Ю. ПИВОВАРОВ: У каких-то людей, россиян да, у каких-то нет. У меня, например, нет, а я российский гражданин, был и остаюсь, и надеюсь помереть им. Да, в известном смысле была такая потребность в широких и в основном, так сказать, неокультуренных массах. Так сказать, тех, кто не понял, что свобода лучше, чем несвобода. Что лучше во всех отношениях. Историки экономики показали, что Россия лучше всего экономически развивалась именно в либеральные периоды своей истории. Именно в либеральные. Сталин гнал там по 10% в год, но это было не благосостояние народа. Это танки, оружие и прочее-прочее.

В Путине в начале XXI века в год было в первые годы его правления 7%. Это очень мощные цифры. Но это было против провальных экономически 90-х годов и на очень высоких ценах на нефть и газ, о чем мы уже сегодня говорили. Но запрос некий на «навести порядок» и чтобы, так сказать, на улицу можно было выйти — он был. И также был запрос в том, что хватит, чтобы одни на яхтах катались, а другим там билет на метро проблема купить. Были и такие, разумеется, это естественно. И никто не говорит, что 90-е годы были легкими и безоблачными для населения Российской Федерации. Нет, очень тяжелыми, но принципиально имевшими будущее. Причем это будущее — не какая-то там великолепная Россия будущего. Нет, нормальная, обычная страна, где человек, в общем, не боится за то, что он что-то сказал то, что не понравится власти.
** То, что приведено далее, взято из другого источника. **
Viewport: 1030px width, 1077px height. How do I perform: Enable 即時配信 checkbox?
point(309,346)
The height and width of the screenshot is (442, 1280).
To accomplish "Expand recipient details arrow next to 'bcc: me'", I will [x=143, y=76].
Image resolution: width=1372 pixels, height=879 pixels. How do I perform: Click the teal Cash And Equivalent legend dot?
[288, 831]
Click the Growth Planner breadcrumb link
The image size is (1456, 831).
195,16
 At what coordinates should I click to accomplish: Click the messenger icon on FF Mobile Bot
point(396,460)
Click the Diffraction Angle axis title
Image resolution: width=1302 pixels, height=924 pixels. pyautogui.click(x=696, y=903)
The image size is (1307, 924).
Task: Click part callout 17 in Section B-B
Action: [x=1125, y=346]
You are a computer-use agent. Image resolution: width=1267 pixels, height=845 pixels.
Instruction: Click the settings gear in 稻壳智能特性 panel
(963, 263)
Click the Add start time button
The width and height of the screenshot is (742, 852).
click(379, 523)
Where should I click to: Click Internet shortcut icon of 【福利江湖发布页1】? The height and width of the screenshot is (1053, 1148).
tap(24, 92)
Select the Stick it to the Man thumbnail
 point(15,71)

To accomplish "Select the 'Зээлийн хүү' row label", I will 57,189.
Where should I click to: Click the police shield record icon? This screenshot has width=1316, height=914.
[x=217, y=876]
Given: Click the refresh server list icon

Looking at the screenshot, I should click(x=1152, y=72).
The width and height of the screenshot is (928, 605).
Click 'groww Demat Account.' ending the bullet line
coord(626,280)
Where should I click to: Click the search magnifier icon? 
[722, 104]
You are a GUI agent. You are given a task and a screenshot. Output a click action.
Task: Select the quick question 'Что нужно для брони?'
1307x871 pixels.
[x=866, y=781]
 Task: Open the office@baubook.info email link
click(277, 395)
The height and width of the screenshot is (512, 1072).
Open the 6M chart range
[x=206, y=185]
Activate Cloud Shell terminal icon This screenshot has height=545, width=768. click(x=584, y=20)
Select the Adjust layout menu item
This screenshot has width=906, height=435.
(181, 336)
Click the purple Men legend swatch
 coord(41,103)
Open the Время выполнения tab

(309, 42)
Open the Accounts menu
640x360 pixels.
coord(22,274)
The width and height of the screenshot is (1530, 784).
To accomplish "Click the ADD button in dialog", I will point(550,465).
А. АХМАДИЕВ: А вот эти люди, наши с вами соотечественники, Юрий Сергеевич, которые поддерживают Владимира Путина, которые, как они называют, «эксперимент 90-х»? Которые разочаровались в этом, у которых слово «либерал» — это нечто такое рядом с фашистом, которое широко используется и уже потеряло связь с изначальным значением. Вот с этими людьми есть ли смысл разговаривать, и как это делать? Это важно. По-моему, сейчас это такой даже ключевой вопрос для в том числе российской оппозиции в изгнании, которая находится за рубежом. И вы, я напомню, состоите в Антивоенном комитете России вместе с другими значимыми для нашей страны личностями.

Ю. ПИВОВАРОВ: Разговаривать надо. Возможностей для разговоров почти нет в самой России. Начнешь говорить, а он на тебя донос напишет. Начнешь что-то проповедовать, а они донесут, или он донесет, или она. У оппозиции, конечно, тоже нет особой возможности говорить с людьми. Ну вот через такие передачи, как вот с вами, на передачи другие — да, конечно, есть возможность. Но для разговора нужно два желания: ты говоришь, но и с тобой говорят, а не просто что один, так сказать, внушает что-то другому, а тот сидит и слушает, бедненький.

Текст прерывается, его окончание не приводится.